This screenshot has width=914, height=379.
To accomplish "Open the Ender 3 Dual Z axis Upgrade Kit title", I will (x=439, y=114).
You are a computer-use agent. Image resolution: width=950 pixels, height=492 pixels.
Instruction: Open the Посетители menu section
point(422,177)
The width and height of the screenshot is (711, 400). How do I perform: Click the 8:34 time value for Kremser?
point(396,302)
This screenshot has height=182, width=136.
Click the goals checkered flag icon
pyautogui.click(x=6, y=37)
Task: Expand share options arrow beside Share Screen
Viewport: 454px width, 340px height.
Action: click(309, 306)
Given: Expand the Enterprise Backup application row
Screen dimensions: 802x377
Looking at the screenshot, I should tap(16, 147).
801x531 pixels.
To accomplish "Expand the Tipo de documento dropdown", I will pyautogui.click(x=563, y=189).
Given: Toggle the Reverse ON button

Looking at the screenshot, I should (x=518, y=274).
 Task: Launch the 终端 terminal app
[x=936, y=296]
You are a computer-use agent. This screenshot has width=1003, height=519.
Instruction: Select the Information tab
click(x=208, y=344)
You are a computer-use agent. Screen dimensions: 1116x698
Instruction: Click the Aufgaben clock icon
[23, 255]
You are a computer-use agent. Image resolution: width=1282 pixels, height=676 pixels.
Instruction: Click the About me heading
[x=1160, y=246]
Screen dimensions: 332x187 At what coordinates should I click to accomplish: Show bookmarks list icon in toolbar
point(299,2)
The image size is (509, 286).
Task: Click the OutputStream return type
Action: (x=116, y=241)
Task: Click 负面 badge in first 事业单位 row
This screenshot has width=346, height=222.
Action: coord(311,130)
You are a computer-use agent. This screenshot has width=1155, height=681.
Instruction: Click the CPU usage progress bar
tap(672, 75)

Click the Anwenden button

++++++

■ **Written exercise**:
Rename "Instruction" to "Command" in the part of the listing that runs from its first line through the line containing "point(422,177)". Give back only those lines, with nothing else changed.

■ **Complete output**:
This screenshot has width=914, height=379.
To accomplish "Open the Ender 3 Dual Z axis Upgrade Kit title", I will (x=439, y=114).
You are a computer-use agent. Image resolution: width=950 pixels, height=492 pixels.
Command: Open the Посетители menu section
point(422,177)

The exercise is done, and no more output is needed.